# TASK PROMPT:
Write every line of the rows below as a JSON list of strings, one string per line, and leave out blank lines.

(Records from a collection)
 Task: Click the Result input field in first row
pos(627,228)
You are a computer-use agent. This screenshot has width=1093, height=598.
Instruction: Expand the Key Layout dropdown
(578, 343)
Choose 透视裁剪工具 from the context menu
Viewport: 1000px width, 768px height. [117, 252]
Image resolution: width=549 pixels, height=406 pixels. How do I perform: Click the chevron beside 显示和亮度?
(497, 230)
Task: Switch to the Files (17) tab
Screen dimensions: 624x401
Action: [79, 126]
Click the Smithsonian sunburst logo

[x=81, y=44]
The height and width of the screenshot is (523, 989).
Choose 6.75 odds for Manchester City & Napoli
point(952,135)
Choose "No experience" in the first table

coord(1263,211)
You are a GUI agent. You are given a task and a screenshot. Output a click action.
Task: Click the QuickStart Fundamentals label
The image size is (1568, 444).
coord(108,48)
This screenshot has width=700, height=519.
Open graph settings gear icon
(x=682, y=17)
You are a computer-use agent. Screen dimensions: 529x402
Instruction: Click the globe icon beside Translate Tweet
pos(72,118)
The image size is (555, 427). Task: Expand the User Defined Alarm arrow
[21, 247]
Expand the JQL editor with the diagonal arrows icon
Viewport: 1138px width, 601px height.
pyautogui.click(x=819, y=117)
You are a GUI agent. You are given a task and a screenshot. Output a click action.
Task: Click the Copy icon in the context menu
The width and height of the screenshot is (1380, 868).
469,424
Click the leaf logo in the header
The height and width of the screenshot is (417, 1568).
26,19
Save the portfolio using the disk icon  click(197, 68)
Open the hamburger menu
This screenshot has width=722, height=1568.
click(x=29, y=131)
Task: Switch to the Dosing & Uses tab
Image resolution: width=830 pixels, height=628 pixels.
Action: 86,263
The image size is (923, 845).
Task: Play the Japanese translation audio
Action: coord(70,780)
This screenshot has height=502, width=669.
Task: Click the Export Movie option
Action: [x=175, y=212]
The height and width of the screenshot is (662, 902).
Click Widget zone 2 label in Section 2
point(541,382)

# TASK SOLUTION:
[
  " Task: Click the Result input field in first row",
  "pos(627,228)",
  "You are a computer-use agent. This screenshot has width=1093, height=598.",
  "Instruction: Expand the Key Layout dropdown",
  "(578, 343)",
  "Choose 透视裁剪工具 from the context menu",
  "Viewport: 1000px width, 768px height. [117, 252]",
  "Image resolution: width=549 pixels, height=406 pixels. How do I perform: Click the chevron beside 显示和亮度?",
  "(497, 230)",
  "Task: Switch to the Files (17) tab",
  "Screen dimensions: 624x401",
  "Action: [79, 126]",
  "Click the Smithsonian sunburst logo",
  "[x=81, y=44]",
  "The height and width of the screenshot is (523, 989).",
  "Choose 6.75 odds for Manchester City & Napoli",
  "point(952,135)",
  "Choose \"No experience\" in the first table",
  "coord(1263,211)",
  "You are a GUI agent. You are given a task and a screenshot. Output a click action.",
  "Task: Click the QuickStart Fundamentals label",
  "The image size is (1568, 444).",
  "coord(108,48)",
  "This screenshot has width=700, height=519.",
  "Open graph settings gear icon",
  "(x=682, y=17)",
  "You are a computer-use agent. Screen dimensions: 529x402",
  "Instruction: Click the globe icon beside Translate Tweet",
  "pos(72,118)",
  "The image size is (555, 427). Task: Expand the User Defined Alarm arrow",
  "[21, 247]",
  "Expand the JQL editor with the diagonal arrows icon",
  "Viewport: 1138px width, 601px height.",
  "pyautogui.click(x=819, y=117)",
  "You are a GUI agent. You are given a task and a screenshot. Output a click action.",
  "Task: Click the Copy icon in the context menu",
  "The width and height of the screenshot is (1380, 868).",
  "469,424",
  "Click the leaf logo in the header",
  "The height and width of the screenshot is (417, 1568).",
  "26,19",
  "Save the portfolio using the disk icon  click(197, 68)",
  "Open the hamburger menu",
  "This screenshot has width=722, height=1568.",
  "click(x=29, y=131)",
  "Task: Switch to the Dosing & Uses tab",
  "Image resolution: width=830 pixels, height=628 pixels.",
  "Action: 86,263",
  "The image size is (923, 845).",
  "Task: Play the Japanese translation audio",
  "Action: coord(70,780)",
  "This screenshot has height=502, width=669.",
  "Task: Click the Export Movie option",
  "Action: [x=175, y=212]",
  "The height and width of the screenshot is (662, 902).",
  "Click Widget zone 2 label in Section 2",
  "point(541,382)"
]